=== 待办任务 ===
请逐字照录下列记录中自包含“Task: Toggle log scale L on main price axis”的一行起、至包含“point(620,288)”的一行止的各行，首尾两行均须包括在内。

=== 某一集合中的记录 ===
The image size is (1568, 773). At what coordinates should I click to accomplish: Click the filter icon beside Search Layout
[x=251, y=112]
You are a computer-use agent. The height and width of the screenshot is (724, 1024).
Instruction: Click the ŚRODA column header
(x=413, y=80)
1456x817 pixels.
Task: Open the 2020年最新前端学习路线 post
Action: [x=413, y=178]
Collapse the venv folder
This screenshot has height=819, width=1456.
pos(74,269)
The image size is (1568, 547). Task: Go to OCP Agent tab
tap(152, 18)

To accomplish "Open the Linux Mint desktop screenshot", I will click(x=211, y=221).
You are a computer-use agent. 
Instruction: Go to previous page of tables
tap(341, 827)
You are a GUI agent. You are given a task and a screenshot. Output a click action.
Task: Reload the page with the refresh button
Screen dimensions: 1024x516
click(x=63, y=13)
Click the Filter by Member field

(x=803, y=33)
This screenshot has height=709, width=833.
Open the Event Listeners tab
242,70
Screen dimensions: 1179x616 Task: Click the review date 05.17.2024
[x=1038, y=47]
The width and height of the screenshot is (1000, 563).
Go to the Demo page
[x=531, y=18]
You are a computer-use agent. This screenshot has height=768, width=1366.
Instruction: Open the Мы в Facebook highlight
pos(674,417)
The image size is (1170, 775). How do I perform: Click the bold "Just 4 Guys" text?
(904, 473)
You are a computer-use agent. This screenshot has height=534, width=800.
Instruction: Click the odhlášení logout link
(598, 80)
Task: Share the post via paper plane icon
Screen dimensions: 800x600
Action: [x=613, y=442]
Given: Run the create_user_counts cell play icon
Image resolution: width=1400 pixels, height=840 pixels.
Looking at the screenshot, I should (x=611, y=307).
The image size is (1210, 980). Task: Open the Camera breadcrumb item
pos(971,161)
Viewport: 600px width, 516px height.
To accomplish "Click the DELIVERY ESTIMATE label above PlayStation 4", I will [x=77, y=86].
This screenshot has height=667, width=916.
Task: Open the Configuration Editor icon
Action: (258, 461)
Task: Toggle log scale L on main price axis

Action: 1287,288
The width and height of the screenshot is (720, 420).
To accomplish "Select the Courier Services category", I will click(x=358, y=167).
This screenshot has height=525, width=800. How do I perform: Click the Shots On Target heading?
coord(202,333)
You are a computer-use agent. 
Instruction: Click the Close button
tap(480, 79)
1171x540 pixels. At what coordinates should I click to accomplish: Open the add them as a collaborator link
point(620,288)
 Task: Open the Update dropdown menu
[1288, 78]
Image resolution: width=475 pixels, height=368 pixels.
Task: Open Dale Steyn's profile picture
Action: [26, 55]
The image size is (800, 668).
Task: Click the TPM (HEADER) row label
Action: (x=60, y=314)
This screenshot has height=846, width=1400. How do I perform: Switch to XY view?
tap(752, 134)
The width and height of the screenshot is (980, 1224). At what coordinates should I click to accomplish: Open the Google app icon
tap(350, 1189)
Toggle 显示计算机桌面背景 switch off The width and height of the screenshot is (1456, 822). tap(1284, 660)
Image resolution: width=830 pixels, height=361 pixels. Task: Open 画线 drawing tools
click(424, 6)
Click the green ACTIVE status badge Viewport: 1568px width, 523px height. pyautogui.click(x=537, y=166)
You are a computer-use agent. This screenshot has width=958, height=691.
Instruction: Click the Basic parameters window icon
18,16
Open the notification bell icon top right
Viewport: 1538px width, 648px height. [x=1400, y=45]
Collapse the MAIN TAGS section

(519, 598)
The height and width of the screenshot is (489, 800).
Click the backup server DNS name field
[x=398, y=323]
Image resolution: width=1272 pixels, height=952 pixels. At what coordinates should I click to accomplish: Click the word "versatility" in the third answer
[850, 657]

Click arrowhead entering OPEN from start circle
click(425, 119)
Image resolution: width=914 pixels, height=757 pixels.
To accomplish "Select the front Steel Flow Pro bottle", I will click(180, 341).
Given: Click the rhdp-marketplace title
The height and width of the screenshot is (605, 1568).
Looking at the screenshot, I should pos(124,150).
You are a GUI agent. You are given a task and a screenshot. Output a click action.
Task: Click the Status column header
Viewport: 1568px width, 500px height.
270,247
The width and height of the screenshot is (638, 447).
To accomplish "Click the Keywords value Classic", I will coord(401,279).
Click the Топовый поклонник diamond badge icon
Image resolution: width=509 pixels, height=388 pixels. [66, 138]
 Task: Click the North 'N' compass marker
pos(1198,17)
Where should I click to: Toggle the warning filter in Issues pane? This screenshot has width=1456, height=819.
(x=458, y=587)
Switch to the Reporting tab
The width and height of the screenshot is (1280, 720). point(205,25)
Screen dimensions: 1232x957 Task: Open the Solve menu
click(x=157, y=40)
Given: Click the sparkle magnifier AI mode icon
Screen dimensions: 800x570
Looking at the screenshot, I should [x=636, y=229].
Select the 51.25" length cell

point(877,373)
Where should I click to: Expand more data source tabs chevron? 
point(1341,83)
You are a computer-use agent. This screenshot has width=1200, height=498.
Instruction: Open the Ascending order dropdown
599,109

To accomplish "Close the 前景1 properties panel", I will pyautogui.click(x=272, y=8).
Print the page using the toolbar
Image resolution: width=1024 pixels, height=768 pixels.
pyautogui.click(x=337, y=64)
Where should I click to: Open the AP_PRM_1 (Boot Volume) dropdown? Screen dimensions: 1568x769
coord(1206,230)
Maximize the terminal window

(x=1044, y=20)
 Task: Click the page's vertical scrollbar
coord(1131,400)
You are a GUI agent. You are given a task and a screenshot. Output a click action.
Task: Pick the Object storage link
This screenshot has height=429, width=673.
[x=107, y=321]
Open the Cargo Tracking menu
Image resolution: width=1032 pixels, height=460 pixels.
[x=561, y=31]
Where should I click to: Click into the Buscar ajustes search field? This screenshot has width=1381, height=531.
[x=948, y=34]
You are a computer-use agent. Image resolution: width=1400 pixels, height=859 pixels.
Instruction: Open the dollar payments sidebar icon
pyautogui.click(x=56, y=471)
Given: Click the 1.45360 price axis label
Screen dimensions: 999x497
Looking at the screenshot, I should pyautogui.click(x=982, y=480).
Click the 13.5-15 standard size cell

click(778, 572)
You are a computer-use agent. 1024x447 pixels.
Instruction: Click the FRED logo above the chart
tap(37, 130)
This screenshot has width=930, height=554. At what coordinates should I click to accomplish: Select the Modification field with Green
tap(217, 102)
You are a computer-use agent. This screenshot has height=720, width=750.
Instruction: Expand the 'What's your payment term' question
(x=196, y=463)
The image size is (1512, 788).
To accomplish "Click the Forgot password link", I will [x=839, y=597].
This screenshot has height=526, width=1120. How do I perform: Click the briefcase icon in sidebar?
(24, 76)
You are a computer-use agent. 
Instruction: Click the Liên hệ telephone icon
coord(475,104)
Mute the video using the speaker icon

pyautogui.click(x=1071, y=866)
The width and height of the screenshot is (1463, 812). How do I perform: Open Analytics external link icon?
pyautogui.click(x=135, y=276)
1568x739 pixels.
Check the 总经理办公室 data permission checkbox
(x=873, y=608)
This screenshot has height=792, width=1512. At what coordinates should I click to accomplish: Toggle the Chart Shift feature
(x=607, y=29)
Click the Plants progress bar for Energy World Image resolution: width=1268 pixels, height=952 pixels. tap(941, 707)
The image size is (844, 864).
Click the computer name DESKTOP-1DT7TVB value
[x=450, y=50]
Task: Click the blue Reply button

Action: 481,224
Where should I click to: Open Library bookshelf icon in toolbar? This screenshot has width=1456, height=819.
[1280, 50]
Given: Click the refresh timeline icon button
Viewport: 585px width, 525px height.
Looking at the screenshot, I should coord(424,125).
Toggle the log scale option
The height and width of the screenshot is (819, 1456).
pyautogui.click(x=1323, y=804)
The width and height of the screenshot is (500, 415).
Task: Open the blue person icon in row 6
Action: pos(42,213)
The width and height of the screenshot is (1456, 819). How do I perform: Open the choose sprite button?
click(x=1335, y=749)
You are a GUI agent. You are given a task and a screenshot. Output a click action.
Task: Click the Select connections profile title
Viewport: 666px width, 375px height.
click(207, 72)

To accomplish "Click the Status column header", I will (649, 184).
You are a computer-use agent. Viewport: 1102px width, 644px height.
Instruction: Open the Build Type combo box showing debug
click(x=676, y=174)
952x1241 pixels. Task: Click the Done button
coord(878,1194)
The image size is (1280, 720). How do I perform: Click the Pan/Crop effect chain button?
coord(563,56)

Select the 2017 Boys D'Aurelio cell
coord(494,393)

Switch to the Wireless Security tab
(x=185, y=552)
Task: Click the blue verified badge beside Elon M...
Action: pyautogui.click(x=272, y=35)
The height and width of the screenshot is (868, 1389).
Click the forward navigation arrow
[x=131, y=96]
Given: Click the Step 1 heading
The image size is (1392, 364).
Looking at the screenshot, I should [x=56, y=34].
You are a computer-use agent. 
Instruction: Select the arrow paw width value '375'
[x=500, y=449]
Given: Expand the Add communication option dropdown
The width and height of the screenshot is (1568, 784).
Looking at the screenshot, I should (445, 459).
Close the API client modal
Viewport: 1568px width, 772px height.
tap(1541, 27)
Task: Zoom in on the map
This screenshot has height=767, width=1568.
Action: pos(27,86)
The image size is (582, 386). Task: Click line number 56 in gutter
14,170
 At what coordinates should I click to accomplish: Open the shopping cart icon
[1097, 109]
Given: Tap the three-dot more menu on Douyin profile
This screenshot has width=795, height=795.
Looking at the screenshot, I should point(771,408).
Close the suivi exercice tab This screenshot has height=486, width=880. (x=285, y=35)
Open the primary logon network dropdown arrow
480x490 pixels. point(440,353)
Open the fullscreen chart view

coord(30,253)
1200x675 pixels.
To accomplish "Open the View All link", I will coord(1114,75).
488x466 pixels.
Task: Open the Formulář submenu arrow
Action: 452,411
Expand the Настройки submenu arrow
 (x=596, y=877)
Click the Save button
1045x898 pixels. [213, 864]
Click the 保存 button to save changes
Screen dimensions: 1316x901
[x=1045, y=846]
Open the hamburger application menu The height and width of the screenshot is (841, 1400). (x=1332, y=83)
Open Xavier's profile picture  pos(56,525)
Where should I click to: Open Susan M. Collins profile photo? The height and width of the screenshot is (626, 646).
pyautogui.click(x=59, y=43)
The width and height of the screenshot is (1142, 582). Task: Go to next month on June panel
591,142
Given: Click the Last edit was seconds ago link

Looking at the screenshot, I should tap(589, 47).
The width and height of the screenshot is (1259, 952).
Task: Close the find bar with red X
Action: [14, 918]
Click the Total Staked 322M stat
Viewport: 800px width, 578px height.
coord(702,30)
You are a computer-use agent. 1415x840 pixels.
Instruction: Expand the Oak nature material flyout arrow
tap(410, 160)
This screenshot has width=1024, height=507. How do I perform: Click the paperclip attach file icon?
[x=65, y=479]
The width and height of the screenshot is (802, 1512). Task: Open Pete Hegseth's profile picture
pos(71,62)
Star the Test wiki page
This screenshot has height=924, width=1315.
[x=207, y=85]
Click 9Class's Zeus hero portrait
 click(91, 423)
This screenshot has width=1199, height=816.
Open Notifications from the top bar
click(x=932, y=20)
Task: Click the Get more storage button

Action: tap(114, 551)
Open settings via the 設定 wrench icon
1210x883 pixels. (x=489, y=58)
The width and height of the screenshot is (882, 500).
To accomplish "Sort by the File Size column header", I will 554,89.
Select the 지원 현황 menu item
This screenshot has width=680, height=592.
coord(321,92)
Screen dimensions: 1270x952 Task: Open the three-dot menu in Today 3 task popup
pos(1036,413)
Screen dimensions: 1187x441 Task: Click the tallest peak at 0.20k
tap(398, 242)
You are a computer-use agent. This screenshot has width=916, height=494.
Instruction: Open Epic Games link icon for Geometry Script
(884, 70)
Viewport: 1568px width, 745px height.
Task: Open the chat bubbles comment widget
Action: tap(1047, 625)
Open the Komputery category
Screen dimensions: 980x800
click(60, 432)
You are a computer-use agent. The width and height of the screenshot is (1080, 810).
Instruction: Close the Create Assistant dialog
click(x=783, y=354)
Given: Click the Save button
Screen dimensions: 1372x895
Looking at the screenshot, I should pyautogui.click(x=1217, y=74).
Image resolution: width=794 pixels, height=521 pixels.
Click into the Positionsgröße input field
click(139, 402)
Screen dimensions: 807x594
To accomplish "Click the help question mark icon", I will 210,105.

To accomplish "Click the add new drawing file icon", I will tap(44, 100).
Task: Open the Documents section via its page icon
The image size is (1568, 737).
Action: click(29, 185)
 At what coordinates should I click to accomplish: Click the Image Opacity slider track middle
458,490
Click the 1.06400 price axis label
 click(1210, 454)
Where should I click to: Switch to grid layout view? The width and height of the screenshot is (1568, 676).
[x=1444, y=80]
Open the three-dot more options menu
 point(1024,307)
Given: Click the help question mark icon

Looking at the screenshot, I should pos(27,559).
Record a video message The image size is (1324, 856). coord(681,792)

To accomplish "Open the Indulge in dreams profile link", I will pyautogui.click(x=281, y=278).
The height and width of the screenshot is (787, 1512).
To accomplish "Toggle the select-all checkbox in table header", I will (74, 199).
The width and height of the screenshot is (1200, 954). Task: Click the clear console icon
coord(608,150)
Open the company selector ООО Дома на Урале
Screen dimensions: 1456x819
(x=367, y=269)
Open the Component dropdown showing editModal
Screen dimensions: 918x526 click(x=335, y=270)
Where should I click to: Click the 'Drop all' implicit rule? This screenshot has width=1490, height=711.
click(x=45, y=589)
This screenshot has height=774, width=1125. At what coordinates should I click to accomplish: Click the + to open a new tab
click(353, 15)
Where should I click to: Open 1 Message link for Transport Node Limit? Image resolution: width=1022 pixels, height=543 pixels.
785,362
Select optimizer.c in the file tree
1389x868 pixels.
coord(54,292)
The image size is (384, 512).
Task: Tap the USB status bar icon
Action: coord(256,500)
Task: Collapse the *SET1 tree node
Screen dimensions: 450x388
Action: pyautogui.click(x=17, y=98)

=== 答复 ===
Task: Toggle log scale L on main price axis

Action: 1287,288
The width and height of the screenshot is (720, 420).
To accomplish "Select the Courier Services category", I will click(x=358, y=167).
This screenshot has height=525, width=800. How do I perform: Click the Shots On Target heading?
coord(202,333)
You are a computer-use agent. 
Instruction: Click the Close button
tap(480, 79)
1171x540 pixels. At what coordinates should I click to accomplish: Open the add them as a collaborator link
point(620,288)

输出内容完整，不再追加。